Phoenix Sepsis Score Validated tool for paediatric sepsis (score ?2 = sepsis).
EpiPen/Auvi-Q Pre-filled epinephrine auto-injectors for anaphylaxis.
Broselow Tape Colour-coded tape for weight-based drug dosing in emergencies.
High-flow nasal cannula (HFNC) Delivers heated, humidified oxygen for bronchiolitis/respiratory distress.

Real-World Use Cases

1. 2-Year-Old with Croup (Respiratory Distress)

  • Scenario: Barking cough, stridor, retractions, SpO? 92%.
  • Actions:
  • Nebulised adrenaline (5 mL 1:1000).
  • Dexamethasone 0.6 mg/kg PO/IV.
  • Oxygen via face mask.
  • Avoid: Intubation unless stridor + lethargy (risk of laryngospasm).

2. 5-Year-Old with Meningococcal Sepsis

  • Scenario: Fever, petechial rash, cap refill 4s, tachycardia.
  • Actions:
  • IV ceftriaxone 50 mg/kg (within 1 hour).
  • 20 mL/kg NS bolus (repeat if no improvement).
  • Adrenaline infusion if hypotensive.
  • ICU transfer for inotropes.

3. 8-Year-Old with Peanut Anaphylaxis

  • Scenario: Hives, wheeze, vomiting, BP 70/40.
  • Actions:
  • Epinephrine 0.3 mg IM (EpiPen).
  • Oxygen 15 L/min via non-rebreather.
  • 20 mL/kg NS bolus.
  • Observe for 6 hours (risk of biphasic reaction).

Check Your Understanding (MCQs)

Question 1

A 3-year-old presents with wheeze, retractions, and SpO? 91% on room air. They are agitated but alert. What is the most appropriate next step? A. Intubate immediately. B. Give nebulised salbutamol + oxygen. C. Administer IV steroids only. D. Start CPR.
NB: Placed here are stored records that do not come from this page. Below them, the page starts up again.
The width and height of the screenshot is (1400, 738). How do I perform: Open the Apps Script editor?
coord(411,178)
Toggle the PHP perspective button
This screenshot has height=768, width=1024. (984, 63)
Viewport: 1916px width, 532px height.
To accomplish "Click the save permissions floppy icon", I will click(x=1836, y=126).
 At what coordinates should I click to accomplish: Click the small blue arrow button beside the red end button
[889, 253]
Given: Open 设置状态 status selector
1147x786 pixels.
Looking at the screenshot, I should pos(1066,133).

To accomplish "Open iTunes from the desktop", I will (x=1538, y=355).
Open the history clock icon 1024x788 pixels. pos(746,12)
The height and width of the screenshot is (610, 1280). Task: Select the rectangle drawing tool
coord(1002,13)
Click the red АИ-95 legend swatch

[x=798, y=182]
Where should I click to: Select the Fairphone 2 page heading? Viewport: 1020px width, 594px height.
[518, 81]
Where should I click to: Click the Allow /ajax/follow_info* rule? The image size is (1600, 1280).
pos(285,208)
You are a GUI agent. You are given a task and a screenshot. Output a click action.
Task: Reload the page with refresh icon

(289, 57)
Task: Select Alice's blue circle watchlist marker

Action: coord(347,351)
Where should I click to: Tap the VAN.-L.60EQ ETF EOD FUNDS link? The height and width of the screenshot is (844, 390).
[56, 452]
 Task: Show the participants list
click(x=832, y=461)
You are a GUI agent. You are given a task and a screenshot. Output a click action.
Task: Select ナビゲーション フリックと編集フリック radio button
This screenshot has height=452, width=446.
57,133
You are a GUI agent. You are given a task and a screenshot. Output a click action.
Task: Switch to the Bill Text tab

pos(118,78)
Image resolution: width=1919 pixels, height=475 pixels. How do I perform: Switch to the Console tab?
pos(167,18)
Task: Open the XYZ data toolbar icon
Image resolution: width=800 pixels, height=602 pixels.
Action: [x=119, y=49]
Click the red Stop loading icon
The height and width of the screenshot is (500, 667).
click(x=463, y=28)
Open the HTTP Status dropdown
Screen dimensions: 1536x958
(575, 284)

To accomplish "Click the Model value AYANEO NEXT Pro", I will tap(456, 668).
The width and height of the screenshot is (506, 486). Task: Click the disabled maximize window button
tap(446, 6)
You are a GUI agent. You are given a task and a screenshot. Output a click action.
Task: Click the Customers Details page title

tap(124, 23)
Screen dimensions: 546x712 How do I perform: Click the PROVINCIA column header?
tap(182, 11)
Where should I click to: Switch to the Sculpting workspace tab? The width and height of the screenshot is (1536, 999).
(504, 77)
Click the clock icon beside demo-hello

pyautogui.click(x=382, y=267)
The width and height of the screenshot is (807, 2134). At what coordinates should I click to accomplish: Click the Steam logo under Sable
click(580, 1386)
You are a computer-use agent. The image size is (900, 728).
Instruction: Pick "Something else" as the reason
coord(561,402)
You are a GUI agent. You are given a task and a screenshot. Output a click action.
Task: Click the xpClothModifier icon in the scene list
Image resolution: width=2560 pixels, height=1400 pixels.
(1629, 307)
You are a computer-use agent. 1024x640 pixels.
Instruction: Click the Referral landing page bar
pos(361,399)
Correct Answer: B (Nebulised salbutamol + oxygen). Explanation: The child has respiratory distress (not failure)—they are compensating. Salbutamol + oxygen will improve bronchospasm and hypoxia. Why the Distractors Are Tempting: - A: Intubation is for respiratory failure (lethargy, bradypnoea). - C: Steroids take hours to work—bronchodilators first. - D: CPR is for cardiac arrest (not indicated here).


Question 2

A 6-month-old has fever, tachycardia, and cap refill 4s. Lactate is 5 mmol/L. What is the most critical intervention? A. Oral paracetamol. B. IV ceftriaxone within 1 hour. C. 10 mL/kg normal saline bolus. D. Wait for blood culture results.

Correct Answer: B (IV ceftriaxone within 1 hour). Explanation: This is sepsis (tachycardia + poor perfusion + high lactate). Antibiotics within 1 hour reduce mortality. Why the Distractors Are Tempting: - A: Paracetamol treats fever but doesn’t address sepsis. - C: Fluids are important but antibiotics are time-critical. - D: Waiting for cultures delays life-saving treatment.


Question 3

A 4-year-old develops hives, wheeze, and hypotension 10 minutes after eating peanuts. What is the first drug you administer? A. Diphenhydramine IV. B. Hydrocortisone IV. C. Epinephrine 0.01 mg/kg IM. D. Salbutamol nebulised.

Correct Answer: C (Epinephrine 0.01 mg/kg IM). Explanation: Epinephrine is the only life-saving drug in anaphylaxis—it reverses bronchospasm and hypotension. Why the Distractors Are Tempting: - A/B: Antihistamines/steroids are adjuncts—not first-line. - D: Salbutamol helps wheeze but doesn’t treat hypotension.


Learning Path

Beginner (0–6 Months)

  1. Memorise paediatric vital sign ranges (e.g., HR, RR by age).
  2. Practice Broselow tape for weight-based dosing.